Optimization of Ternary Nluc LgTrip

Prior to any functional testing of the methods developed thus far for labeling antibodies with ternary Nluc peptides, we turned our focus to optimizing the LgTrip component of the complementation system. As a critical part of the ternary Nluc detection reagent, an ideal LgTrip polypeptide needs to be stable on the bench or in the field, amenable to different storage conditions, and functional across a variety of environmental conditions and sample types. Though already relatively stable, we attempted to maximize the physical stability of LgTrip 3546 by constructing and screening a library containing all of the possible single amino acid changes across the full protein sequence. The recently reported LgTrip 3546[9] was identified by screening mutant libraries created by error-prone polymerase chain reaction (PCR), a method known to have mutational bias.[27] We reasoned that a more comprehensive and diverse single amino acid substitution library would allow better examination of sequence space and enable the identification of LgTrip variants with even greater stability. In turn, we built and screened the more comprehensive library for luminescence output and thermal stability as previously described.[9] Mutants displaying greater than 40% improvement in luminescence were sequenced, genetically combined, and rescreened.

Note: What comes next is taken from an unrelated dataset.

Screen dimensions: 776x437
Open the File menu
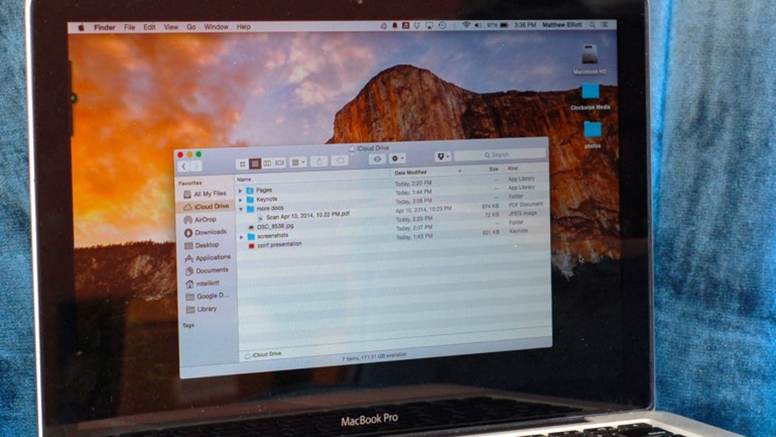(x=129, y=27)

Our screening efforts led to the discovery of a triple mutant, LgTrip 5146 (LgTrip 3546 + R112H + K123E + T144D) (Figure S6), which produced more than 3-fold higher luminescence signal intensity in bacterial lysates (Figure S7A). However, purified protein LgTrip 5146 did not possess higher specific activity (i.e., maximum luminescence signal intensity per mole of enzyme) than LgTrip 3546 (Figure S7B–G), suggesting that the increased signal observed in lysates was due to improved expression (i.e., accumulation and/or persistence of LgTrip in Escherichia coli). Elevated levels of protein inside cells could result from more efficient folding, increased solubility, or increased biophysical stability. Indeed, LgTrip 5146 displayed improved thermal stability (melting profile shifted by 5 °C) relative to LgTrip 3546 (Figure S8A). As a result, LgTrip 5146 was twice as active as 3546 following exposures to 80 °C. After exposure to 90 °C, LgTrip 5146 maintained significant (25%) activity, while 3546 was essentially inactivated. The maintaining of activity following exposure to elevated temperature suggests that LgTrip 5146 possesses higher biophysical stability. This will likely translate to a more shelf-stable, robust reagent, a property likely to be of particular importance for use in high-throughput screening applications and point-of-need settings where refrigeration is not available.

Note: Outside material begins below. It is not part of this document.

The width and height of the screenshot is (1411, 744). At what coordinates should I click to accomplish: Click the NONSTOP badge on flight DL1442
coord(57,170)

In addition to producing bright luminescence, Nluc and many of its derivatives offer a stable, glow-type signal making it highly amenable to higher-throughput end point assay formats.[5] To examine whether the evolved ternary Nluc system maintained the glow kinetics associated with Nluc, we measured signal duration for the fully complemented ternary system. The results indicate that the ternary Nluc signal decayed slightly (1.5-fold) faster than that of Nluc (Figure S8B), but the half-life was still well over an hour (i.e., glow-type kinetics).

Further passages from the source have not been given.